### [Your tasks]
**1)** Translate this sentence from the post on Marvel's 1962 alien invasions into Spanish: "The Skrull spies are initially successful, and the Fantastic Four are arrested and detained by the United States military."
**2)** In one to three sentences, explain why Skrull Emperor Dorrek orders an invasion of Earth, according to the post on Marvel's 1962 alien invasions.

### [Excerpt]
Wednesday

OMU: Secret Invasions -- 1962

During the first couple years of the superhero revival in the 1960s, Marvel Comics featured so many “alien invasion” stories that one is forced to wonder what the heck was going on in the Marvel Universe to make Earth such a tempting target. The second issue of nearly all Marvel’s new features was given over to an alien invasion storyline, with more to follow in subsequent months. Although the alien invasion had been a staple of adventure comics for many years, Lee & Kirby and Co. threatened to wear it out through overuse. Nevertheless, it is interesting to put these various stories into a coherent chronology and look at them from the aliens’ point of view, to give us a different perspective of Earth’s place in the cosmos at this critical juncture in the history of the Original Marvel Universe.

Note: The following timeline depicts the Original Marvel Universe (anchored to November 1961 as the first appearance of the Fantastic Four and proceeding forward from there. See previous posts for a detailed explanation of my rationale.) Some information presented on the timeline is speculative. See the Notes section at the end for clarifications.


January 1962 – After a skirmish in the ongoing Kree-Skrull War gives new strategic importance to the planet Earth, which is rich in exploitable resources and located conveniently close to a natural space-warp, Skrull Emperor Dorrek gives the order to launch an invasion. However, upon arriving at the planet, the Skrull fleet monitors reports of the recent emergence of a team of superpowered champions called the Fantastic Four. The decision is made to send four agents down to impersonate and discredit the heroes, using a combination of the Skrulls’ natural shape-changing ability and advanced technology. The Skrull spies are initially successful, and the Fantastic Four are arrested and detained by the United States military. However, before the agents can signal the invasion fleet, the Fantastic Four escape and trick the Skrulls into revealing themselves. The Skrull spies are taken prisoner and then, posing as the impostors, the Fantastic Four board the fleet’s flagship and use faked photos to convince its commander that Earth’s defenses are too formidable. Volunteering to remain behind, the Fantastic Four return to the planet as the Skrull fleet withdraws. Though one of the spies has managed to escape, the other three are made to change into cows and are hypnotized to forget their true natures. They are left grazing in a pasture while the fugitive Skrull goes into hiding.

### [Extracted records]
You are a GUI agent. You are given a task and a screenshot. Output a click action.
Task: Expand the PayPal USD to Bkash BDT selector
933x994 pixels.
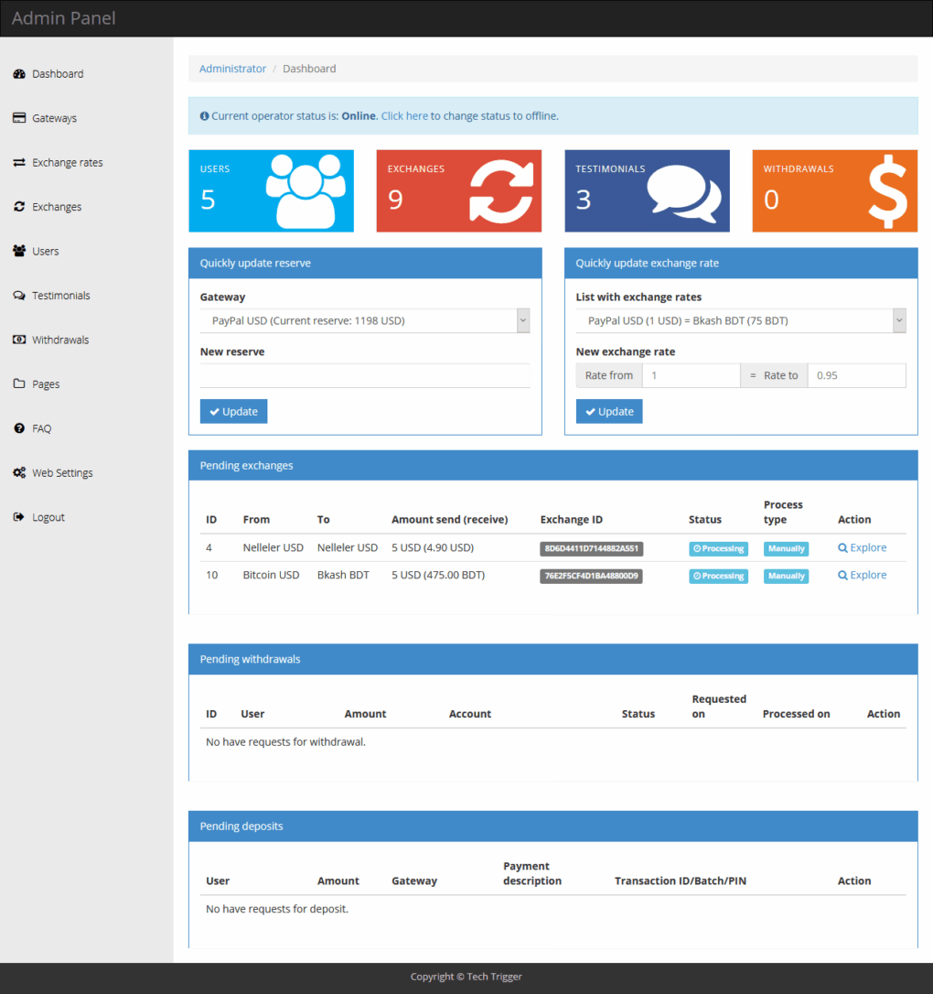(740, 320)

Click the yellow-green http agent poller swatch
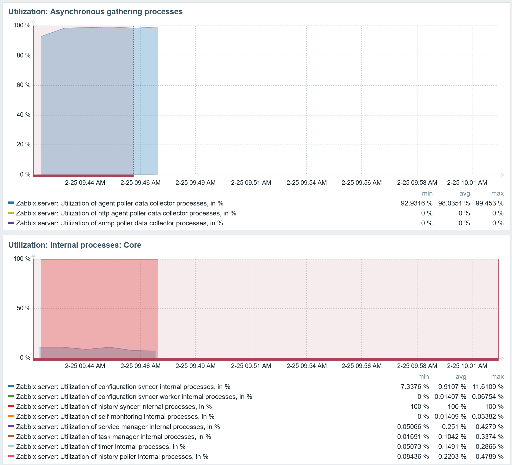(11, 213)
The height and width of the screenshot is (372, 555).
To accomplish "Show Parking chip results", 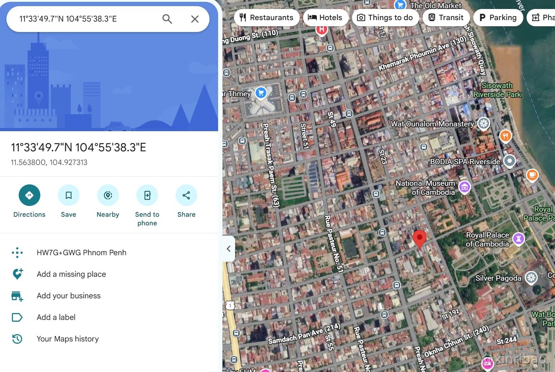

### [Worked solutions]
**1)** Los espías skrull tienen éxito al principio, y los Cuatro Fantásticos son arrestados y detenidos por el ejército de los Estados Unidos.

**2)** A skirmish in the ongoing Kree-Skrull War has given Earth new strategic importance. The planet is rich in exploitable resources and lies conveniently close to a natural space-warp.